The recent failure of an obscure solar panel manufacturer in China is suggestive of a major shift in policy in that country, as it is the first occasion when the issuer of a domestic corporate bond has not been bailed out when it could not make due payments. (That word ‘domestic’, of course, is quite important – plenty of metal traders have suffered when international corporate due payments have not been made.) What it means, though, is that domestic investors can no longer look to governmental agencies to make them good when their investments fail. It’s a big deal, because the so-called shadow financial institutions that have proliferated to satisfy the needs of the increasingly wealthy investor class have grown mightily in recent years. Nobody – probably not even the officials responsible for directing the State’s economy – knows how much is tied up in these deals; worse, they probably have even less idea of how much leverage is involved. That’s the most disturbing part of it; products exposed to financial leverage that were regarded as ‘safe’ now have to be re-assessed as highly risky.
Speculative Ventures
Why ‘highly’ risky? Well, look for example at a typical commodity-based deal. You buy the commodity on a term letter of credit, sell it for spot cash with a buyback and use that cash to invest in a speculative property venture. Like many of us, a lot of Chinese recognise that many fortunes have been founded on land and property, but of course it can also go wrong; I haven’t been to China for a little while, so this bit is hearsay, but I see no reason to doubt those who report block upon block upon block of empty apartments, built as a punt. And it goes further than that; municipal authorities have been involved, as well as private citizens. We are all impressed with the splendid infrastructure developments across many Chinese cities, but you get a cold shiver down your spine when you think about how little chance many of them have of paying their way. When those property ventures and infrastructure developments fail to return the capital that is mortgaged against commodity deals, that metal, or oil, or whatever is going to hit the market. We know it’s there, because import figures run comfortably ahead of industrial production.
Small Proportion
Now, a word of caution; I am obviously not suggesting that all development in China is financed in this way. Of course it’s not. By far the majority of projects are conservatively and responsibly managed; the risk lies with the small proportion that are not. But because of the size of the economy, even a small proportion represents a substantial risk.

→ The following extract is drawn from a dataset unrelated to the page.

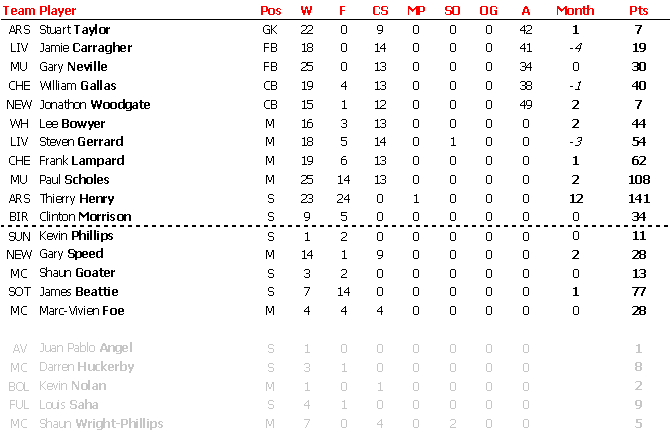Click on Paul Scholes name
Screen dimensions: 671x433
click(74, 180)
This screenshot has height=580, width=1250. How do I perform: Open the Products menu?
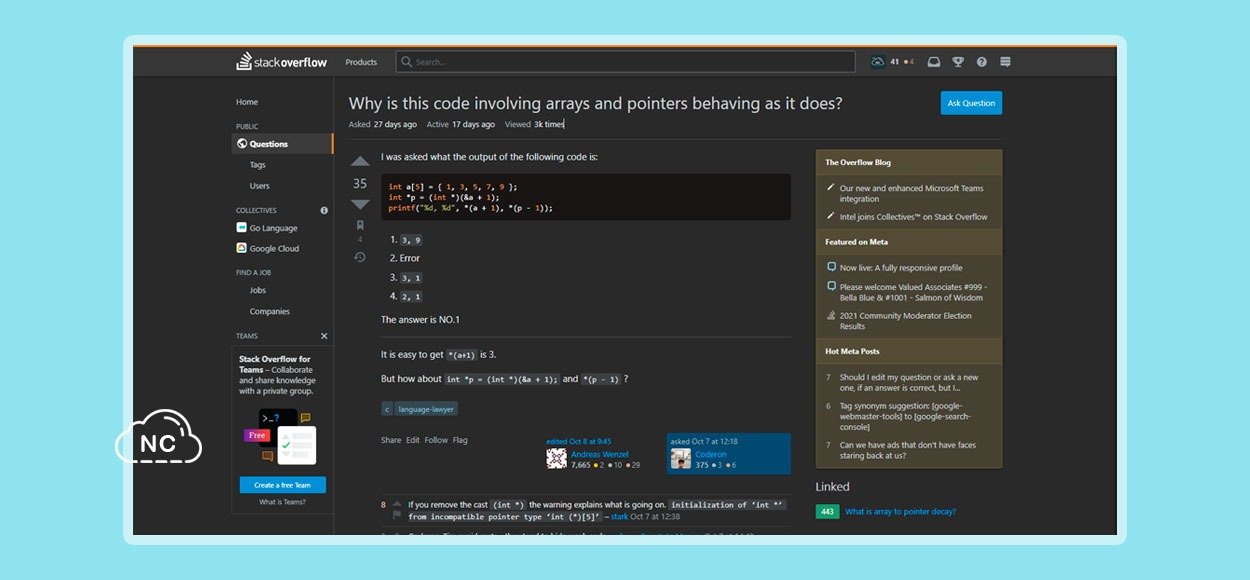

It may be that an acceptance of corporate bond defaults is just part and parcel of a rapidly developing economy, and that the authorities have taken a rational decision to let investors know that they should not simply expect the Government or state-owned banks to protect them, and as yet, there is no sign of any sort of panic developing. Perhaps it’s all part of a intended wake-up call to help prevent the economy running out of control.
Commodity Risk
The commodity-backed leveraged loans, though, fall into a different category. Their impact cannot be contained internally because of the implications for price. In other words, if a solar panel manufacturer defaults on bond payments, domestic investors will get hurt. If, however, those investors have been playing with money borrowed against copper or iron ore or any other internationally-traded commodity, then the default has the potential to spread outside China as the collateralised metal has to be liquidated against international prices. The danger to fragile markets is the uncertainty of the amount of metal which may or may not need to be liquidated. The issue is in fact broadly similar to that facing the aluminium industry with respect to the potential unwinding of very high levels of stock financing -unspecified quantities of metal overhanging the market, with no clear way to assess when they will be released.
The concept of collateralising metal is not a new one – metal has always been attractive to financiers, because, by and large, it doesn’t deteriorate (provided storage is correct), it’s easy to allocate and it’s of (relatively) high value. The instability is caused by lack of knowledge about the amounts involved and changes – like the threat of defaults in China – breed more of that instability.
And on a Different Subject…
Now, a different subject; something I’m struggling to get to grips with, where perhaps readers may be able to point out the right direction. There was an elected government in Ukraine – not a very nice one, but elected. That was overthrown by what you would have to call a coup. Crimea was part of Russia for a very long time, and only became Ukrainian in the 1950s, when Khrushchev handed it over. At that time, since both Russia and Ukraine were part of the Soviet Union, that change was basically administrative. So is the West right to be so firm in its support for the new Ukrainian government and so dismissive of the Crimean referendum? I can understand the ethnic tensions, particularly the concerns of the Tatar population of Crimea, after their previous experience under Stalin, but I’m genuinely stuck in the middle, unable to decide who is right and who is wrong in this one. Any readers got any insight into it?